# How do you smoke your mullet?



## Getsome (Sep 28, 2007)

I have some silver mullet and a few black on the half shell, what do you put on them before they go in the smoker? I know some people use mustard or Tony's?


----------



## Charlie2 (Oct 2, 2007)

To make authentic, no BS, smoked mullet, you don't put anything on them but salt and cooking oil. You can omit or use lite salt if desired. Adding anything else is sacrilege IMHO.



You salt them then wipe it off and swab with cooking oil from time to time during the smoking process. The fish will turn a rich brown color and taste wondermously!



You can either 'hot smoke' at a higher temperature which cooks the fish, or 'cold smoke' which doesn't really cook the fish, at a lower temperature. I usually 'hot smoke' because I can't wait. C2


----------



## fire228 (Oct 3, 2007)

This is how I smoke mine 



:letsparty


----------



## Death From Above (Sep 28, 2007)

> *Charlie2 (8/16/2009)*To make authentic, no BS, smoked mullet, you don't put anything on them but salt and cooking oil. You can omit or use lite salt if desired. Adding anything else is sacrilege IMHO.
> 
> You salt them then wipe it off and swab with cooking oil from time to time during the smoking process. The fish will turn a rich brown color and taste wondermously!
> 
> You can either 'hot smoke' at a higher temperature which cooks the fish, or 'cold smoke' which doesn't really cook the fish, at a lower temperature. I usually 'hot smoke' because I can't wait. C2


I second recipe above, but I like to sprinkle on some course ground black pepper to add some kick.


----------



## Floridadeputy (Dec 12, 2013)

*smoked mullet recipe*

Ok I will divulge. paprika , kosher salt lightly, worshire sauce, a little brown sugar, and creole seasoning like Tony's, and squeeze a sour orange slices or tangerine while smoking. Any other recommended spices? My smoker has has a propane burner and grill attached.


----------



## Jet fishin (May 5, 2012)

Cold smoke
Everglades seasoning
Teriyaki sauce
O ya oak wood


----------



## Rickpcfl (Nov 12, 2013)

I may get kicked off the forum for smoking mullet like this. I use a Big Green Egg since I don't have a smoker. 

I use an electric fillet knife and fillet the mullet, removing the skin. 

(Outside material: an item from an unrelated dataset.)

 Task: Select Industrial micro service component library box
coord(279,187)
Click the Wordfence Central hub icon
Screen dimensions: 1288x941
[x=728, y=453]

I then cut off the rib section since there isn't much to eat when it has been smoked. It also allows me to put more on the BGE

I season with olive oil, soy sauce, salt, and creole seasoning and throw on the BGE. I cook until it is done. I don't have a thermometer, I just eyeball it. 

I like mullet smoked with the skin on, but i do like this better since it is less messy and tastes just as good


----------



## lsucole (May 7, 2009)

Hey Floridadeputy meet fire228 !!


----------



## swhiting (Oct 4, 2007)

Rickpcfl said:


> I may get kicked off the forum for smoking mullet like this.


Premeditated....



Rickpcfl said:


> I use an electric fillet knife


Dear Lord!



Rickpcfl said:


> removing the skin.


This is enough evidence for banishment right here.



Rickpcfl said:


> I then cut off the rib section


Wasting resources. I bet he doesn't use the backbones either.



Rickpcfl said:


> I season with olive oil


Who is this, Rachel Ray?



Rickpcfl said:


> I like mullet smoked with the skin on,


No need to backtrack here. You've already ruined it.



Rickpcfl said:


> but i do like this better since it is less messy and tastes just as good


Do you eat your BBQ and pizza with a fork too?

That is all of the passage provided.